L’oiseau s’envola bien au-dessus des toits les plus élevés des environs, collant du haut des airs à la trajectoire de la voiture qu’il devait suivre, sans jamais la perdre de vue. Le véhicule tourna à droite pour se diriger là où les édifices étaient les plus grands, au point de parfois toucher les nuages. L’oiseau maintint son altitude, mais les bâtisses eurent tôt fait de le rejoindre, jusqu’à ce que le reflet de ses ailes noires apparaisse dans les hautes fenêtres de couleur métallique. En contrebas, il entendait les croassements des clans de corneilles qui s’affrontaient avec pour enjeu les ruelles et leurs ressources. Ces conflits n’avaient rien à voir avec lui; il poursuivit son chemin, vissé à son objectif comme un missile à tête chercheuse.
Son esprit avait saisi que les clignotants signalaient un virage à venir; il put plonger à temps lorsque la voiture s’engagea dans la bouche d’un stationnement souterrain. Il se faufila de justesse sous la porte qui finissait de se refermer. Le ventre presque collé au sol, il lui suffit de tendre les pattes et déployer les ailes pour se poser tout en douceur.

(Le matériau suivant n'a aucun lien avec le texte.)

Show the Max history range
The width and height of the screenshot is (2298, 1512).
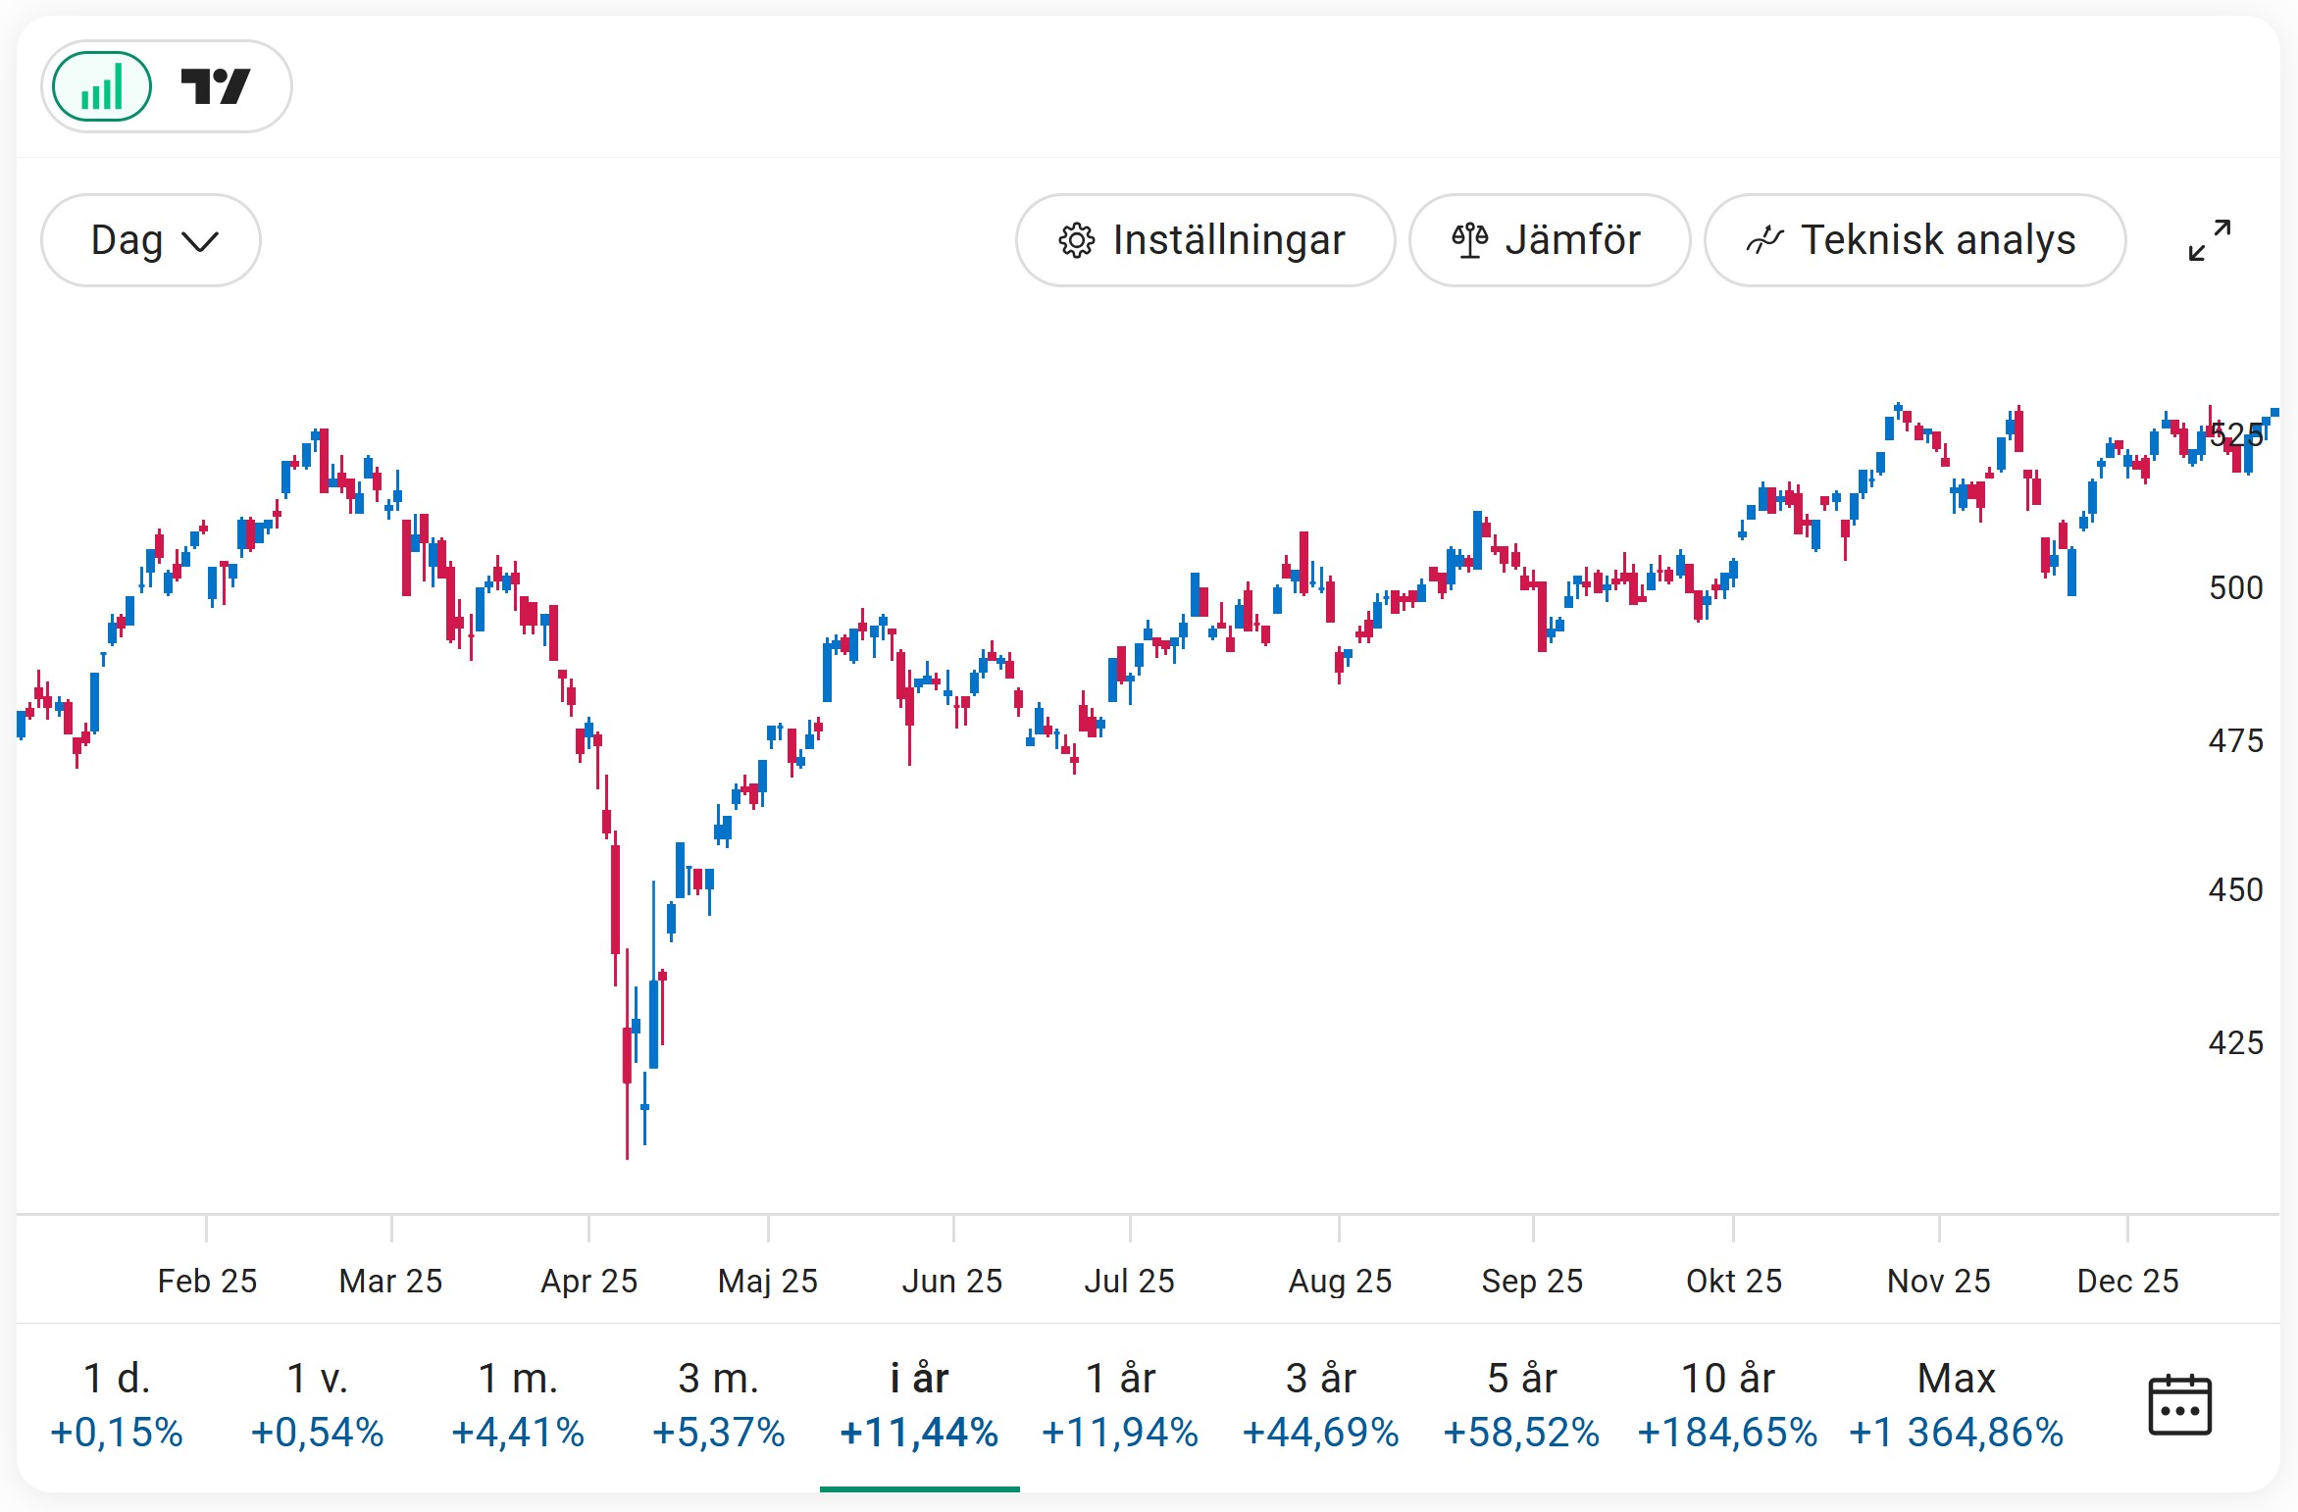(x=1956, y=1404)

Le conducteur sortit de la voiture et s’engagea dans la cage d’un escalier. Le volatile comprenait bien que, sans lui, le véhicule resterait là; il se permit donc d’explorer le stationnement, en veillant à ce que personne ne le remarque.

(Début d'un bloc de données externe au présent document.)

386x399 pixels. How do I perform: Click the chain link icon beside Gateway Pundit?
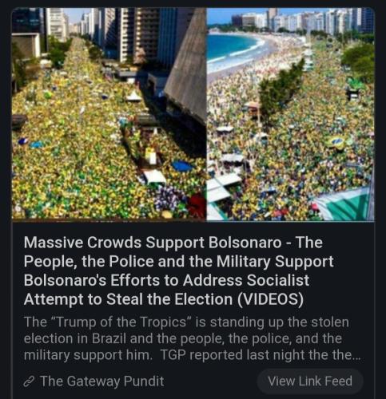coord(29,381)
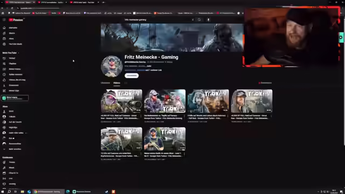The height and width of the screenshot is (194, 345).
Task: Select the Videos channel tab
Action: coord(116,83)
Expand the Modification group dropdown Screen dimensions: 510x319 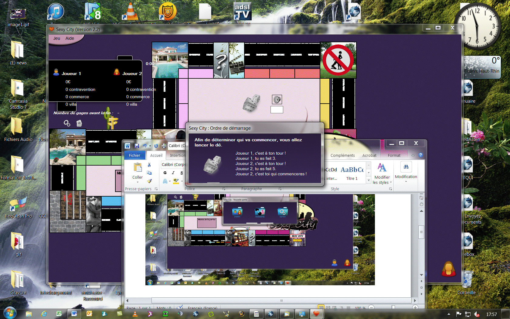[406, 181]
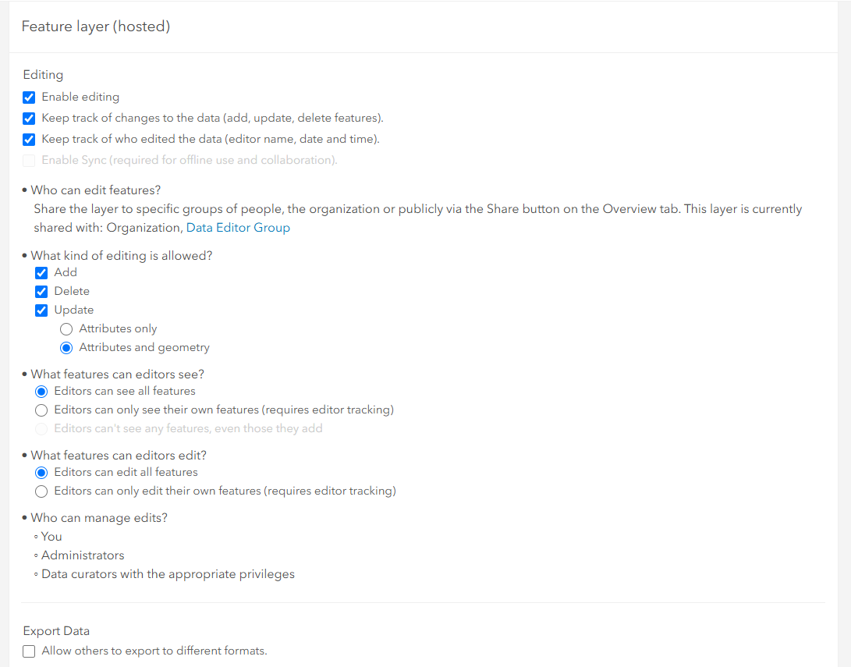Choose Editors can edit all features
The image size is (851, 667).
[41, 473]
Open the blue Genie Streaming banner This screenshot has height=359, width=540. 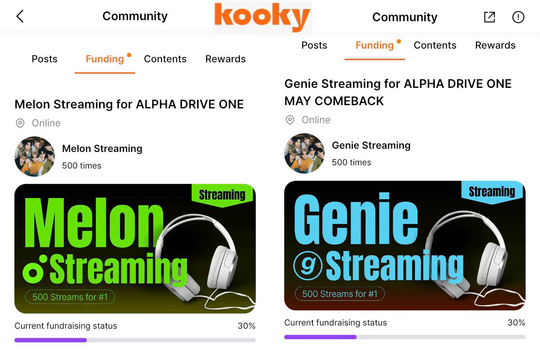(x=405, y=246)
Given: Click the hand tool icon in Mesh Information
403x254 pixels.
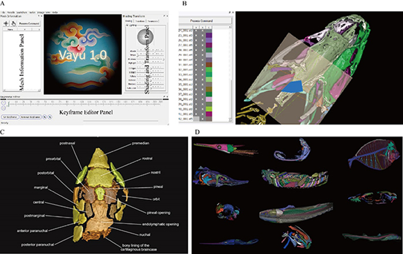Looking at the screenshot, I should (x=14, y=24).
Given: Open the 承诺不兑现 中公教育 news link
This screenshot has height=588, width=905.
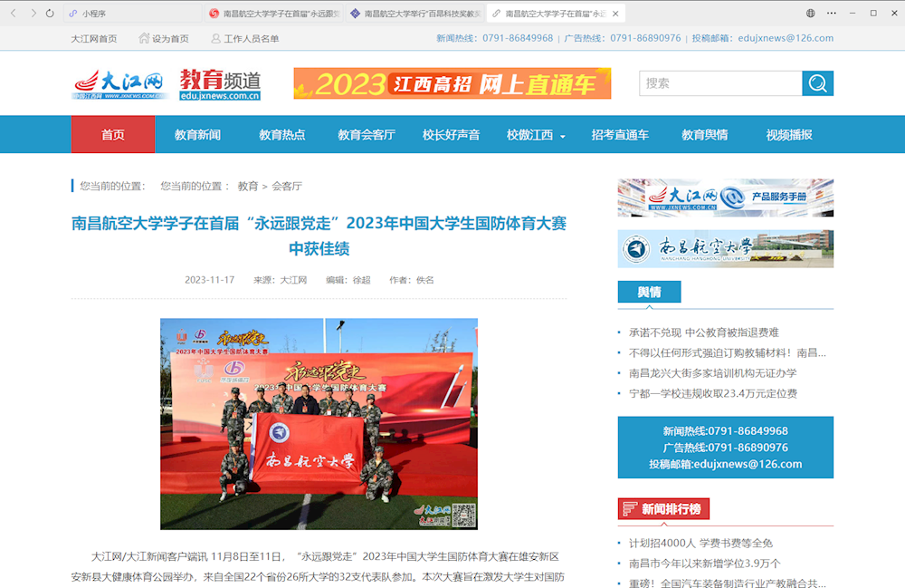Looking at the screenshot, I should click(703, 333).
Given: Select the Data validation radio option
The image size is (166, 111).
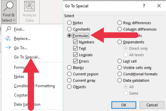Looking at the screenshot, I should click(120, 80).
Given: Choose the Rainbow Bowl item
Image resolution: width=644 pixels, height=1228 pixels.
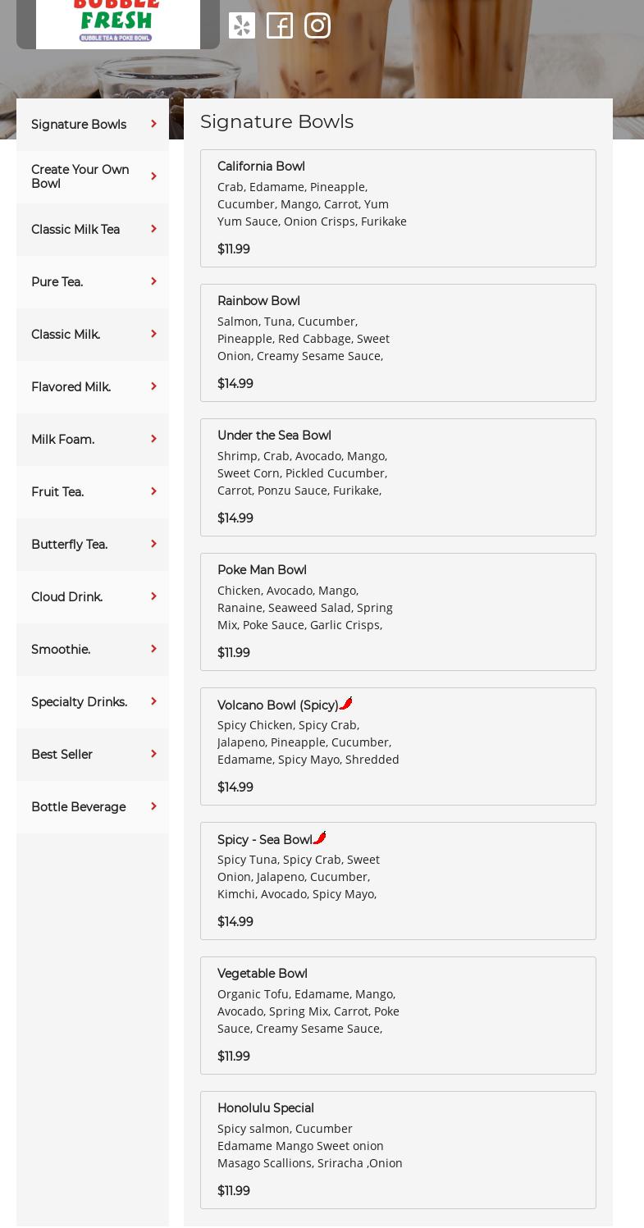Looking at the screenshot, I should pyautogui.click(x=398, y=343).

Il alla se jucher sur une grosse poubelle sans couvercle, non loin de l’escalier. Il remarqua au premier coup d’œil un tiers de sandwich. Il se laissa tomber dans les vidanges; la surface faite essentiellement de papier journal s’affaissa sous son poids, mais il recouvra son équilibre d’un battement d’ailes.

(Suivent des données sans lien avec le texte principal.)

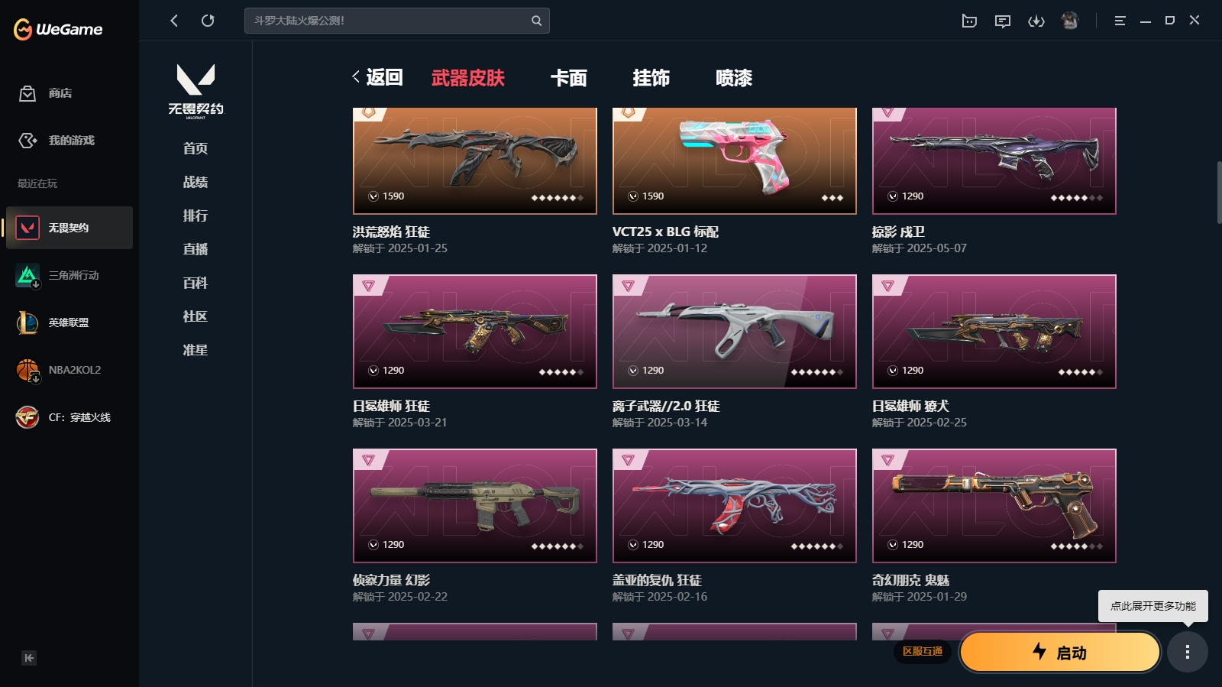Switch to the 挂饰 tab
1222x687 pixels.
pyautogui.click(x=651, y=78)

Le trésor était enrobé de papier ciré et de pellicule plastique. Il posa une patte dessus, celle qui portait la bague – cette chose qui l’agaçait chaque fois que son humain la lui mettait, mais qui, du moins, n’entravait pas son efficacité. En trois coups de bec, les obstacles avaient été déchiquetés; le festin pouvait commencer.
Alors qu’il picorait son butin, Ozzy ressentit que son humain se déplaçait à son tour.

Depuis plusieurs jours, Édouard utilisait sa corneille pour filer discrètement Gordon dans ses déplacements. Dans un premier temps, leur lien télépathique lui permettait d’avoir une idée générale de sa position; il avait ensuite eu un coup de génie. Il avait équipé Ozzy d’un petit traceur GPS, beaucoup plus précis, qu’il pouvait suivre en temps réel sur son téléphone. Là où Ozzy se trouvait, Gordon n’était jamais bien loin. Il avait ainsi identifié les endroits que Gordon fréquentait le plus souvent – notamment l’Agora et l’édifice où Félicia le rejoignait pour ses leçons, mais aussi une petite maison de ville, située sur la vingt-troisième rue, où il passait l’essentiel de ses nuits. Il avait déduit que cette maison, dont personne ne semblait connaître l’existence, devait être la résidence secrète de Gordon, le saint des saints de sa vie privée.
Lorsque son oncle lui avait appris l’existence de cette maison, Alexandre était devenu obsédé à l’idée d’y pénétrer. Dans son esprit, c’était là que devait se trouver la vidéo de surveillance disparue de chez son père après sa mort. Lorsqu’il avait confié son projet à Édouard, il s’était attendu à ce que son oncle le convainque de laisser tomber. À sa grande surprise, non content de l’encourager, il avait proposé de lui porter main forte.
Les cambrioleurs en puissance se garèrent à deux coins de rue de leur destination. « Ozzy n’a toujours pas bougé, dit Édouard. La voie est libre. Tu veux vraiment aller de l’avant?
Alexandre reconnaissait qu’ils s’apprêtaient à poser un geste grave, peut-être commettre une erreur aux lourdes conséquences. Mais pouvait-il lâcher prise, abandonner son hypothèse sans agir? Jamais. « Let’s go », dit-il, plus décidé que jamais.
La maison était coquette, et ne se distinguait en rien des autres du voisinage : deux étages, terrain exigu, une entrée à l’avant, une autre à l’arrière. « Es-tu certain que c’est la bonne?, demanda Alexandre.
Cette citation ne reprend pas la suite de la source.